#### EXTRACTED TEXT ####

Fix TextChunker orphan chunk merging to use token count instead of word count by joaquinhuigomez · Pull Request #13714 · microsoft/semantic-kernel

joaquinhuigomez · 2026-03-27T01:21:42Z

Problem

ProcessParagraphs in TextChunker.cs has an orphan chunk gluing path that splits the last two paragraphs by whitespace and uses the resulting word counts to decide whether they can be merged. It then compares this word count against adjustedMaxTokensPerParagraph, which is a token limit — not a word limit.

When a custom TokenCounter is provided (e.g., a tiktoken-based counter), word count and token count can diverge significantly, causing merged chunks to exceed the target token limit. This leads to silent data loss when the oversized chunks are later truncated by embedding models or rerankers.

Fix

Replace the String.Split word counting with GetTokenCount() calls, which already correctly dispatch to either the custom TokenCounter or the default length-based heuristic. This also simplifies the merge — the original paragraph strings are concatenated directly instead of being split and re-joined, preserving their original formatting.

Fixes #13713

… count In ProcessParagraphs, the orphan chunk merging logic was splitting strings by spaces to get word counts and comparing those against the token limit. This caused merged chunks to exceed the target token count when the token counter produces different counts than naive word splitting. Use GetTokenCount() consistently, matching how the rest of the method already measures chunk sizes. Fixes microsoft#13713

github-actions

Automated Code Review

Reviewers: 4 | Confidence: 89%

✓ Correctness

This diff fixes a real token-counting consistency bug: the old code counted 'tokens' by splitting on spaces (word count) and compared the result against adjustedMaxTokensPerParagraph, which is derived from GetTokenCount — a function that, by default, computes length >> 2 (character length / 4), not word count. When a custom tokenCounter is supplied, the mismatch is even more pronounced. The fix correctly uses GetTokenCount for both paragraphs. A secondary benefit is that whitespace in user content is no longer silently normalized. The only issue is a minor redundancy: GetTokenCount(lastParagraph, tokenCounter) is computed on line 193 for the guard condition and then recomputed identically on the first line inside the block.

✓ Security Reliability

The change replaces an inconsistent space-splitting word-count proxy with the canonical GetTokenCount helper for the merge-short-last-paragraph logic, and stops normalizing internal whitespace during the merge. This is a correctness improvement with no security or reliability regressions. The only minor issue is a redundant GetTokenCount call (the same value was already computed two lines earlier in the guard condition).

✓ Test Coverage

The diff changes the paragraph-merge logic in ProcessParagraphs to use GetTokenCount (which delegates to a custom tokenCounter or the default length/4 heuristic) instead of counting space-separated words, and stops normalizing whitespace when merging. The existing test CanSplitTextParagraphsEvenly exercises this merge path but only with the default tokenCounter. No existing test exercises the merge path with a custom tokenCounter, which is the most behaviorally significant change. Additionally, the old code normalized multiple consecutive spaces during merge (split+rejoin), while the new code preserves original whitespace—this behavioral difference is untested. These are not blocking issues since the primary code path is covered, but dedicated tests would prevent regressions.

####

§ COMPLETE THE FOLLOWING
[1] Based on the pull request above, do these statements agree with it? Answer each with yes or no and quote the deciding words. (a) The fix swaps the String.Split word counting for GetTokenCount() calls. (b) The existing test CanSplitTextParagraphsEvenly runs the merge path with a custom tokenCounter. (c) By default, GetTokenCount returns a word count.
[2] What issue number does the pull request say it fixes?
[3] Using the pull request, explain why the old orphan chunk merging could produce chunks larger than the target token limit.

#### DATA SHOWN ####

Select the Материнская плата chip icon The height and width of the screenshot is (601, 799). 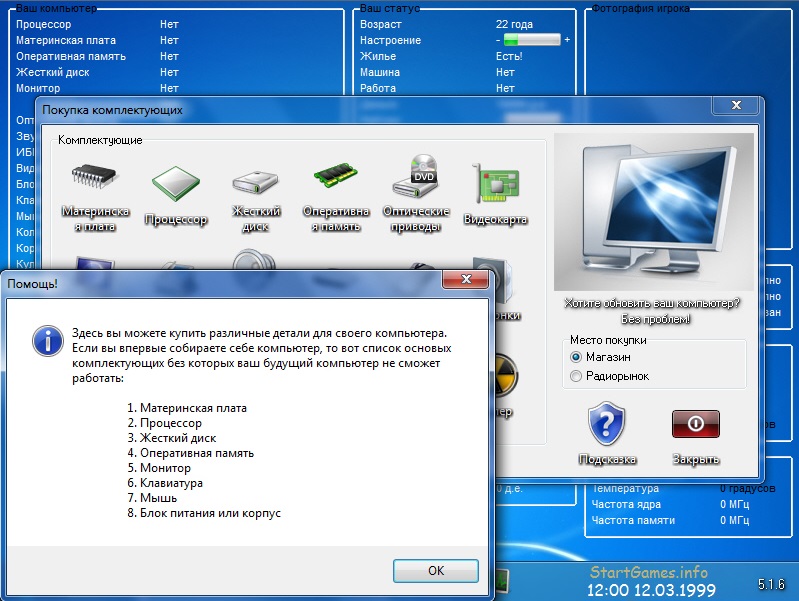tap(95, 178)
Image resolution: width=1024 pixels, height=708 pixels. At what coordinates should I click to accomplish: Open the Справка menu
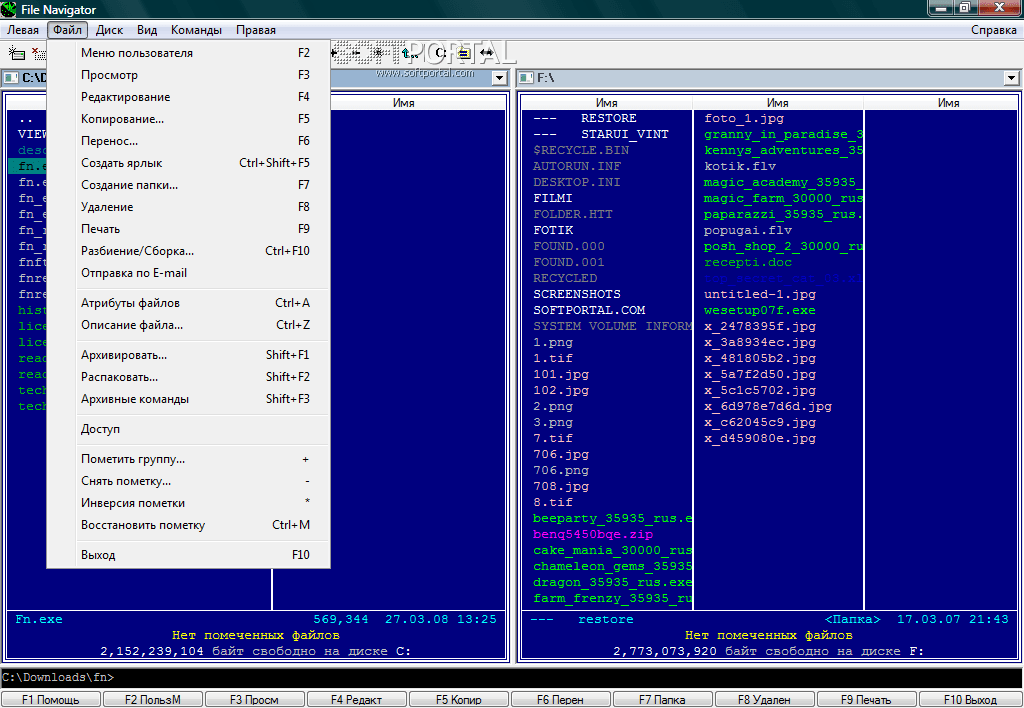click(x=993, y=30)
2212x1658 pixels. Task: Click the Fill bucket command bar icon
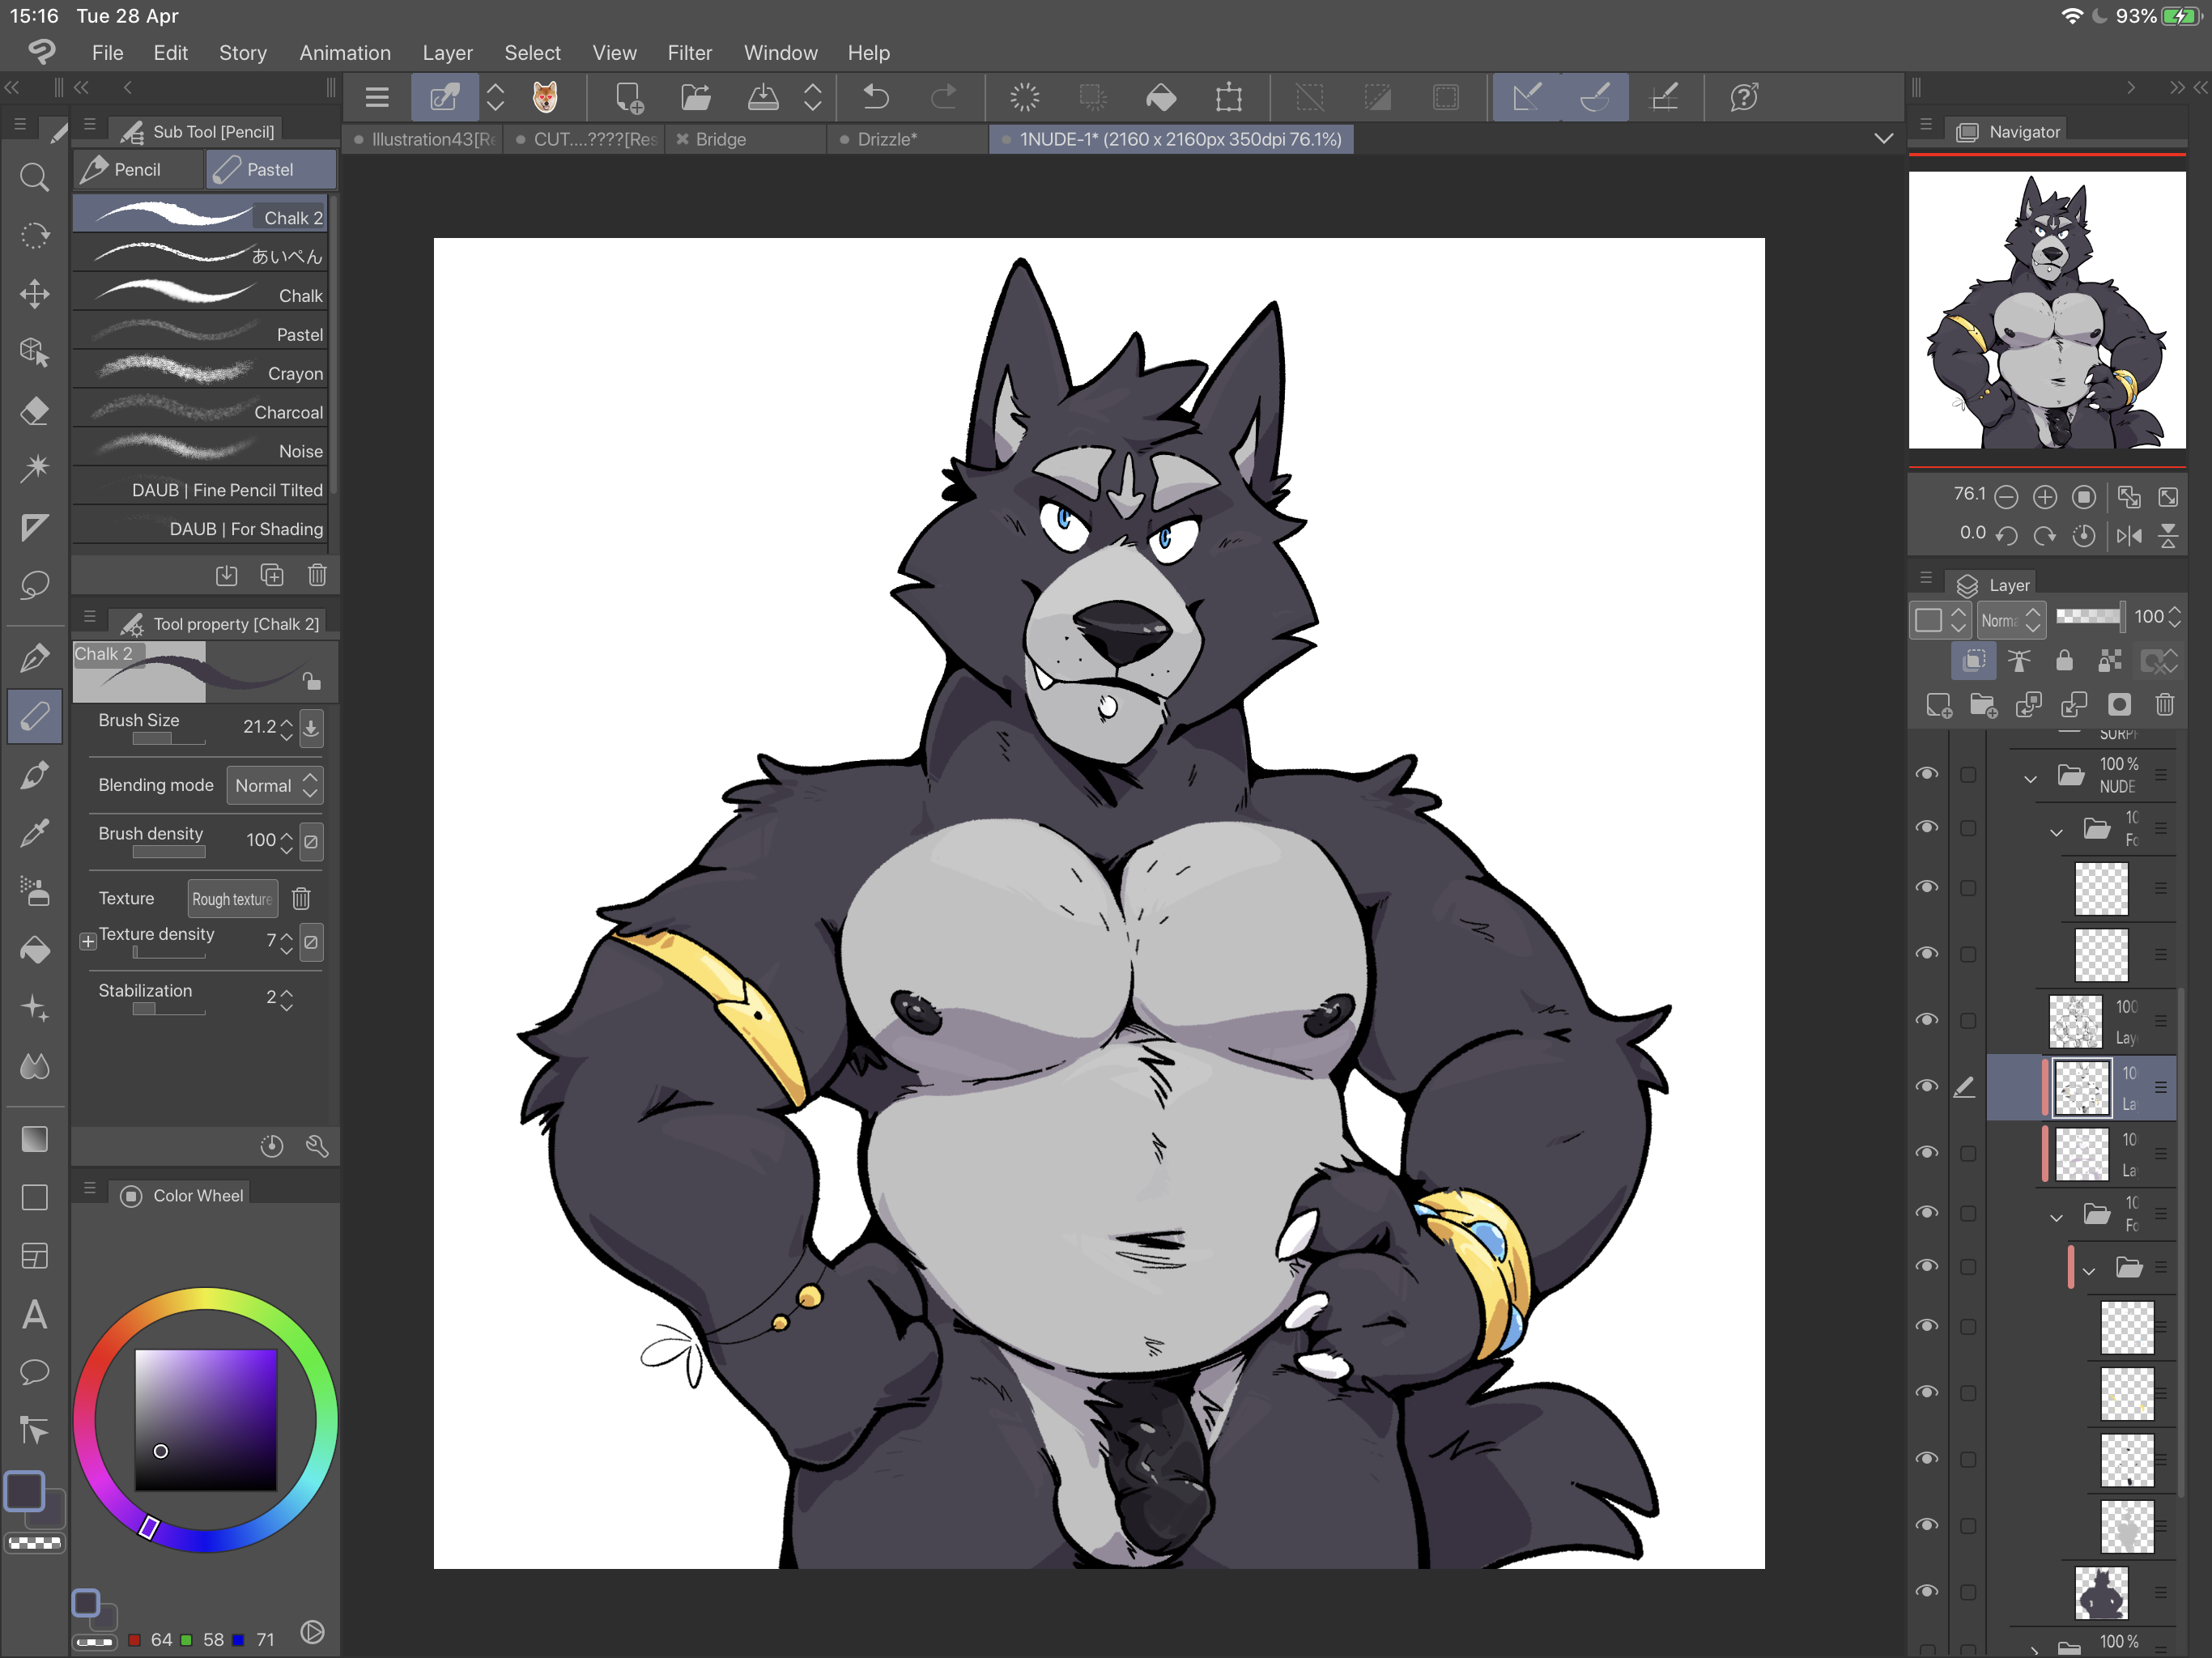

####

§ TASK-BY-TASK OUTPUTS
[1]
(a) Yes: "Replace the String.Split word counting with GetTokenCount() calls"
(b) No: "The existing test CanSplitTextParagraphsEvenly exercises this merge path but only with the default tokenCounter."
(c) No: "by default, computes length >> 2 (character length / 4), not word count"

[2] #13713

[3] It split the last two paragraphs by whitespace and compared the resulting word counts against adjustedMaxTokensPerParagraph, which is a token limit rather than a word limit. With a custom TokenCounter, word count and token count can diverge significantly, so merged chunks could exceed the target token limit.